L'étude, sponsorisée par Raytheon Technologies, Ursa Major et X-Bow Systems - ce qui revient à demander à un boulanger d'évaluer une boulangerie - soutient que la base industrielle des intercepteurs de défense aérienne et antimissile n'est pas configurée pour un conflit long avec des taux élevés de consommation de missiles. Une préoccupation centrale est que les moteurs-fusées à poudre se trouvent sous presque tous les grands programmes de missiles américains. Les problèmes de production de moteurs, d'ingrédients de propergol, de buses, de capacité d'inspection ou de main-d'œuvre spécialisée peuvent se répercuter sur plusieurs lignes d'armes, comme une mauvaise fournée de café de bureau.

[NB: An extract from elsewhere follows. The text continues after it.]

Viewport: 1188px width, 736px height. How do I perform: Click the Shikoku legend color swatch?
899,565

Les contraintes actuelles reflètent des années de consolidation. Entre 2000 et 2015, l'industrie nationale des moteurs-fusées à poudre est passée de six fournisseurs à deux : Aerojet Rocketdyne et Orbital ATK. Ces sociétés font désormais partie respectivement de L3Harris et Northrop Grumman - car rien ne dit « sécurité nationale » comme moins d'options. Un nouveau groupe d'entrants est depuis arrivé sur le marché, notamment X-Bow, Ursa Major, Firehawk, Castelion, Anduril, Nammo, Avio USA et Prometheus Energetics. Le CSIS affirme que ces entreprises pourraient éventuellement diversifier la base d'approvisionnement, mais beaucoup n'ont pas encore montré qu'elles peuvent passer des prototypes ou de la production limitée à de grands lots de production.

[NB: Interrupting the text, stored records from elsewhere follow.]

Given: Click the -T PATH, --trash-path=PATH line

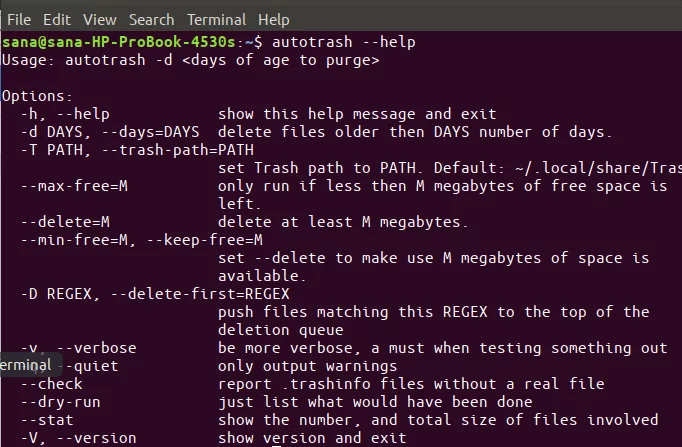Looking at the screenshot, I should pos(137,150).
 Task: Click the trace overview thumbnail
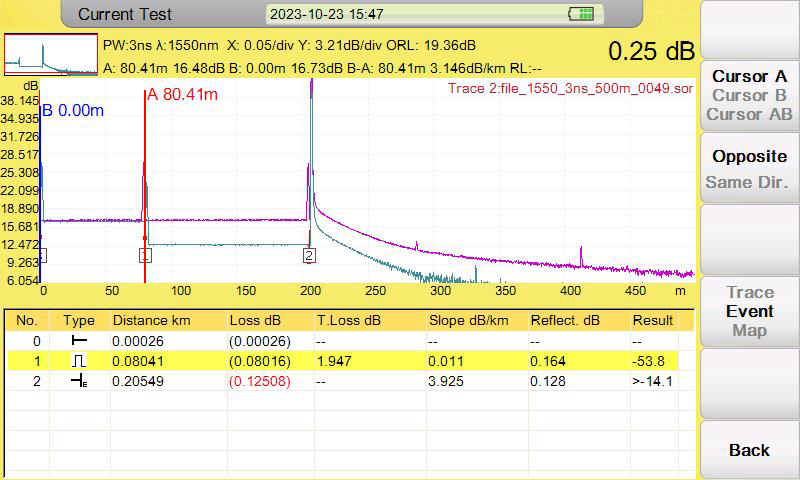coord(51,55)
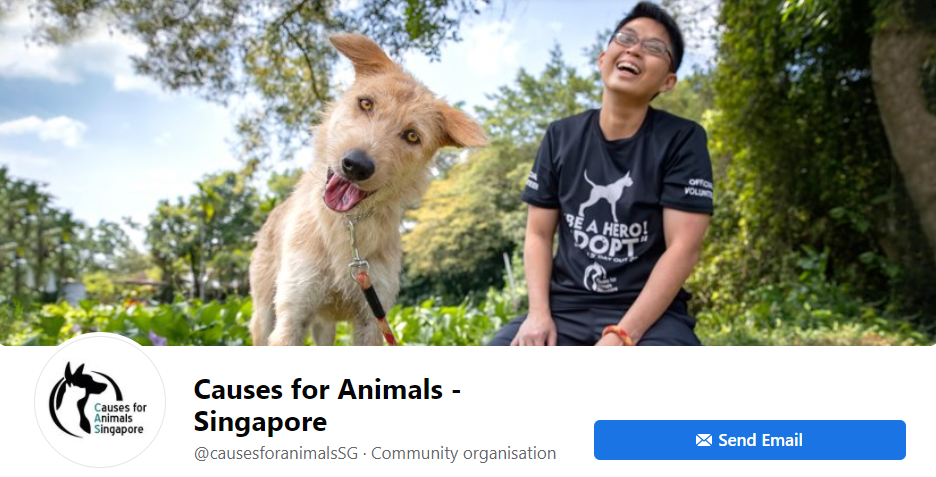The image size is (936, 477).
Task: Open the @causesforanimalsSG handle
Action: [276, 453]
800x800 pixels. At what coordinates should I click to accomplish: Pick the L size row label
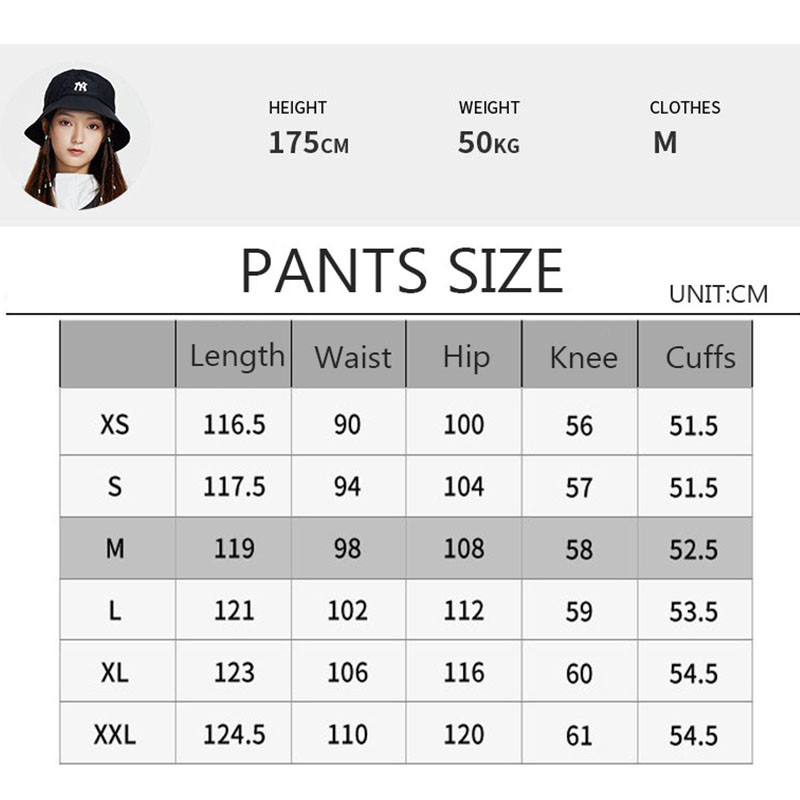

Le rapport souligne également un changement dans l'industrie spatiale. Les lancements commerciaux ont autrefois soutenu la demande de moteurs-fusées à poudre, en particulier à l'époque de la navette spatiale. Mais une grande partie du marché des lancements commerciaux s'est tournée vers la propulsion liquide, réduisant le rôle du secteur spatial en tant que source stabilisatrice de demande pour les fournisseurs de moteurs à poudre. Ainsi, pendant que SpaceX recycle ses fusées, le Pentagone est coincé avec l'équivalent en carburant solide d'un briquet jetable.

Le CSIS soutient que résoudre le problème nécessitera plus qu'un financement d'urgence. Le rapport appelle à des signaux de demande stables, des achats pluriannuels, des investissements directs dans les fournisseurs, une réforme des exigences et une acceptation plus large des nouveaux fournisseurs. L'investissement d'un milliard de dollars du Pentagone dans la production de moteurs-fusées à poudre de L3Harris est utile, selon le rapport, mais une telle intervention directe auprès du fournisseur « ne peut pas remplacer une gestion plus proactive de la chaîne d'approvisionnement par le gouvernement et les maîtres d'œuvre ». Le CSIS affirme que ces investissements ont tendance à résoudre les goulots d'étranglement visibles plutôt qu'à en prévenir de futurs, et ne peuvent pas remplacer une demande soutenue de la part du client gouvernemental.

Le rapport indique également que les règles d'acquisition et les exigences axées sur les coûts peuvent rendre plus difficile l'introduction de nouveaux matériaux, composants et processus de fabrication. Cela peut limiter la flexibilité des fournisseurs établis tout en ralentissant l'entrée de nouveaux acteurs.